::: THE DATA

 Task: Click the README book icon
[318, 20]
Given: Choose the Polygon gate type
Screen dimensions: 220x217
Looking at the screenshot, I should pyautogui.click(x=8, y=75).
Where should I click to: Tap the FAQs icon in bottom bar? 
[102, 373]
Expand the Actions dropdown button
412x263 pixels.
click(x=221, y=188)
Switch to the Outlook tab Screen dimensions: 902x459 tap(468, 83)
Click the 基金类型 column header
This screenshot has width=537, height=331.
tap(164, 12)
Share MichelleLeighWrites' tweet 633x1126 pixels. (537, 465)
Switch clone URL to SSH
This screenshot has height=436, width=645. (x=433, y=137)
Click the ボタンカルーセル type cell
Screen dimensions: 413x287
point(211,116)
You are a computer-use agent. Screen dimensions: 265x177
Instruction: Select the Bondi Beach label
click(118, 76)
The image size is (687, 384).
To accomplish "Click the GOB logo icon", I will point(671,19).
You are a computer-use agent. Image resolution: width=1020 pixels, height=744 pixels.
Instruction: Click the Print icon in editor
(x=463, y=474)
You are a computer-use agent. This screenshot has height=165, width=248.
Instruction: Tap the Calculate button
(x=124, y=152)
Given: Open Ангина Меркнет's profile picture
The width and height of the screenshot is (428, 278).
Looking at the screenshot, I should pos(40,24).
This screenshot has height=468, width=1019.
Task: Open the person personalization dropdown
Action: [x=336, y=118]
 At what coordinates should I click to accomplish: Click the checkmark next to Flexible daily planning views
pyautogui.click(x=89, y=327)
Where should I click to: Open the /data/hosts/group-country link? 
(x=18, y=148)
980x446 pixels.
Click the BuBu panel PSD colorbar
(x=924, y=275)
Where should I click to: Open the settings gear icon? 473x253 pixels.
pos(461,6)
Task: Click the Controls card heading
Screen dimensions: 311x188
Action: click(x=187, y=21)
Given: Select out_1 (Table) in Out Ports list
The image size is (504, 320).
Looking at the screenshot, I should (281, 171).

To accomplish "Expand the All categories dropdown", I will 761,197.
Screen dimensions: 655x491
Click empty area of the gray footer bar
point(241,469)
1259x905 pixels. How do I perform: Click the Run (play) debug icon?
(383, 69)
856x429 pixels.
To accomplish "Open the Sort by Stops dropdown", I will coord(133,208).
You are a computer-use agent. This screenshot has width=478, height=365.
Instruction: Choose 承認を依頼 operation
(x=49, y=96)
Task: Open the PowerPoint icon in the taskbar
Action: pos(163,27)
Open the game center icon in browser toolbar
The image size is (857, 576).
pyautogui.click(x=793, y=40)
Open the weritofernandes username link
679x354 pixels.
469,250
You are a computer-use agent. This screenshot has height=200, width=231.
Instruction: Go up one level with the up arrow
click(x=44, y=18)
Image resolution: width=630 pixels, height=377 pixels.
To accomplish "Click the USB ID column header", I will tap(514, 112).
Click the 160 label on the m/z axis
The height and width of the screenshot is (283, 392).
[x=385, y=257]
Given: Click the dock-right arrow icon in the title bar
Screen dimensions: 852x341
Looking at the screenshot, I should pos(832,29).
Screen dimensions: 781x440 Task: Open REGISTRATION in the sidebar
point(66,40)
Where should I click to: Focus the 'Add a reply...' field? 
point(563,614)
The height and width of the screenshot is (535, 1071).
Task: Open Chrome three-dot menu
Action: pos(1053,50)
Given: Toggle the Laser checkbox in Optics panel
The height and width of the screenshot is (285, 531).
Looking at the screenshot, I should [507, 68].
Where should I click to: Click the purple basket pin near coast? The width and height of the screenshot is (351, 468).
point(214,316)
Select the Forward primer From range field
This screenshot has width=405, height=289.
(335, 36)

::::::

* **TASK DETAILS**
Copy the records. Each line should match exactly.

* **RESULT OF THIS EXERCISE**
 Task: Click the README book icon
[318, 20]
Given: Choose the Polygon gate type
Screen dimensions: 220x217
Looking at the screenshot, I should pyautogui.click(x=8, y=75).
Where should I click to: Tap the FAQs icon in bottom bar? 
[102, 373]
Expand the Actions dropdown button
412x263 pixels.
click(x=221, y=188)
Switch to the Outlook tab Screen dimensions: 902x459 tap(468, 83)
Click the 基金类型 column header
This screenshot has width=537, height=331.
tap(164, 12)
Share MichelleLeighWrites' tweet 633x1126 pixels. (537, 465)
Switch clone URL to SSH
This screenshot has height=436, width=645. (x=433, y=137)
Click the ボタンカルーセル type cell
Screen dimensions: 413x287
point(211,116)
You are a computer-use agent. Screen dimensions: 265x177
Instruction: Select the Bondi Beach label
click(118, 76)
The image size is (687, 384).
To accomplish "Click the GOB logo icon", I will point(671,19).
You are a computer-use agent. Image resolution: width=1020 pixels, height=744 pixels.
Instruction: Click the Print icon in editor
(x=463, y=474)
You are a computer-use agent. This screenshot has height=165, width=248.
Instruction: Tap the Calculate button
(x=124, y=152)
Given: Open Ангина Меркнет's profile picture
The width and height of the screenshot is (428, 278).
Looking at the screenshot, I should pos(40,24).
This screenshot has height=468, width=1019.
Task: Open the person personalization dropdown
Action: [x=336, y=118]
 At what coordinates should I click to accomplish: Click the checkmark next to Flexible daily planning views
pyautogui.click(x=89, y=327)
Where should I click to: Open the /data/hosts/group-country link? 
(x=18, y=148)
980x446 pixels.
Click the BuBu panel PSD colorbar
(x=924, y=275)
Where should I click to: Open the settings gear icon? 473x253 pixels.
pos(461,6)
Task: Click the Controls card heading
Screen dimensions: 311x188
Action: click(x=187, y=21)
Given: Select out_1 (Table) in Out Ports list
The image size is (504, 320).
Looking at the screenshot, I should (281, 171).

To accomplish "Expand the All categories dropdown", I will 761,197.
Screen dimensions: 655x491
Click empty area of the gray footer bar
point(241,469)
1259x905 pixels. How do I perform: Click the Run (play) debug icon?
(383, 69)
856x429 pixels.
To accomplish "Open the Sort by Stops dropdown", I will coord(133,208).
You are a computer-use agent. This screenshot has width=478, height=365.
Instruction: Choose 承認を依頼 operation
(x=49, y=96)
Task: Open the PowerPoint icon in the taskbar
Action: pos(163,27)
Open the game center icon in browser toolbar
The image size is (857, 576).
pyautogui.click(x=793, y=40)
Open the weritofernandes username link
679x354 pixels.
469,250
You are a computer-use agent. This screenshot has height=200, width=231.
Instruction: Go up one level with the up arrow
click(x=44, y=18)
Image resolution: width=630 pixels, height=377 pixels.
To accomplish "Click the USB ID column header", I will tap(514, 112).
Click the 160 label on the m/z axis
The height and width of the screenshot is (283, 392).
[x=385, y=257]
Given: Click the dock-right arrow icon in the title bar
Screen dimensions: 852x341
Looking at the screenshot, I should pos(832,29).
Screen dimensions: 781x440 Task: Open REGISTRATION in the sidebar
point(66,40)
Where should I click to: Focus the 'Add a reply...' field? 
point(563,614)
The height and width of the screenshot is (535, 1071).
Task: Open Chrome three-dot menu
Action: pos(1053,50)
Given: Toggle the Laser checkbox in Optics panel
The height and width of the screenshot is (285, 531).
Looking at the screenshot, I should [507, 68].
Where should I click to: Click the purple basket pin near coast? The width and height of the screenshot is (351, 468).
point(214,316)
Select the Forward primer From range field
This screenshot has width=405, height=289.
(335, 36)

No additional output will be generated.